To determine the consumer appetite for a category Public Goods has expanded into, Ferchak zeroes in on a key performance indicator or KPI he describes as “the frequency of appearance on first order.” He elaborates, “What that tells us on all new members is what percentage of those new orders have this product. We are clearly able to see which of our products are more attractive for customer acquisition than other products.”

In addition, Ferchak pays close attention to sell-through. “When you have hundreds of products that you are selling, inventory can be a very high capital requirement, so it’s important to us that, if a manufacturer has a minimum order of 10,000 units, that we can sell through that in maybe six months and place a reorder. We certainly don’t want to be holding stock of anything that ties up our cash. That is what we look at in terms of the success of a product.”

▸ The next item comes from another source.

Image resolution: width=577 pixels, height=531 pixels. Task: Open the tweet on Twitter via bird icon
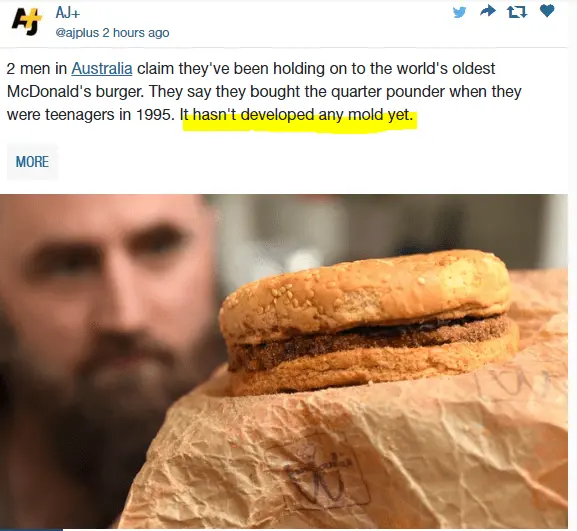coord(459,12)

Judging by sales alone, Public Goods has been experiencing quite a bit of success. They’ve been almost doubling annually. The company reports that January 2021 sales were up 200-plus% from January 2020 sales. Public Goods has raised roughly $22 million. In 2020, L Catterton, the private equity firm associated with LVMH Moët Hennessy Louis Vuitton, backed it with $15 million in funding.

Timed with the launch of its skincare collection, Public Goods has rolled out a campaign entitled “Made in Nature” that showcases skin along with the natural ingredients in its skincare products’ formulas.

Public Goods has stretched from screens to stores. It previously had a partnership with CVS, but decided to stop it to concentrate on premium large retailers as well as boutiques, hotels, gyms and restaurants aligned with its approach to sustainability and minimalist design. It’s available at Bloomingdale’s. Ferchak says Public Goods’ retail business has registered 500% year-over-year growth.

In skincare, Public Goods faces competition from several digital marketplaces, not to mention skincare brands, namely The Ordinary and The Inkey List. Italic has pushed into the category; Thrive Market has a stacked array of skincare from third-party brands; and Brandless, the concept that shuttered last year before reemerging, sells a line of skincare it calls Brilliant. To amplify its visibility in the category, Public Goods has a multipronged strategy encompassing public relations, paid advertising, email outreach and influencer relationships. For the new skincare products, a campaign entitled “Made in Nature” showcases skin along with the natural ingredients in the products’ formulas.

Ferchak anticipates the Vitamin C Serum, Eye Cream and Night Cream will be particularly strong performers. “If you look at our top-selling products, you are talking about hand soap, bar soap, shampoo, deodorant and conditioner,” he says. “They are really driving a large portion of our business and a huge chunk of our revenues. That’s also part of the reason I am really excited about this skincare launch.”